Where I am, it’s already gone autumnal— the afternoon slants its slow rays across everything as if recognizing summer’s waning with hard won gold. We are balanced now. In Brazil, Australia or New Zealand spring’s light is arriving. Here, above the equator, the dark is inexorably rising. But right now—tonight—we are balanced on the edge of a turning. The Equinox: an equal night.
I can’t help but remember this Bronwyn Wallace story about blackberries. I would say that she was a kind of surrogate mother after my mother died (and they were best friends) but she didn’t really act like a mother. Instead she talked politics and taught us swear words and played us Talking Heads and The Violent Femes on vinyl and introduced us to Alfred Hitchcock and just treated kids, adults, bus drivers and truly everyone she met as an equal without reference to gender or age or status. Anyway, as a result I got access at a young age to an unedited poet’s perspective and some stories that I will never forget.

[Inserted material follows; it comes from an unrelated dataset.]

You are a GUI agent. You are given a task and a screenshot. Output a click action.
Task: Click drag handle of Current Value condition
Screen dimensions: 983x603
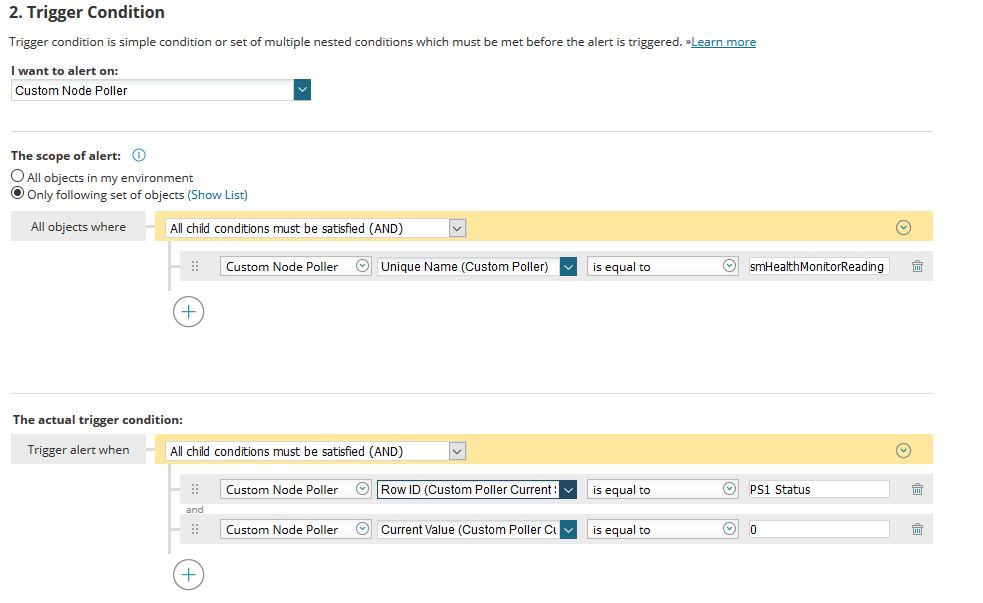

My favourite one, with the blackberries, was when she and her friends rented a big cottage somewhere way up north a sprawling place with a big yard and wrap-around porch and the backyard sloping down to the lake. A getaway weekend at the end of the summer with her closest friends, and I can almost hear the clink of glasses and the laughter and the rich wild spirals of overlapping conversation going on almost forever. I can see the fat candles melting over the chipped plates and into lacy patterns onto the big wooden table. There must have been at least ten women, a group of best friends, and they had the whole weekend and bottles and bottles of wine and their overlapping conversations becoming something singular and shared and rising up into the night. We had things to figure out Bron told me enigmatically, and I felt lucky to be let into something secret and adult. It seemed like deep in the night they had become a community of women. A kind of powerful coven up there on the hill. And that the night, and the wine, and their talking, opened up into a sort of dream world. We got drunk she said and decided we would all go for a swim. Black Water. Black Night. The cabin still glowing orange at the top of the hill. And then nothing.
We woke up to the bright sunlight, it was already afternoon, she said. We woke up fully clothed. Not hung over but strangely refreshed. And tiny pinpricks of blood all over the sheets. What had we done?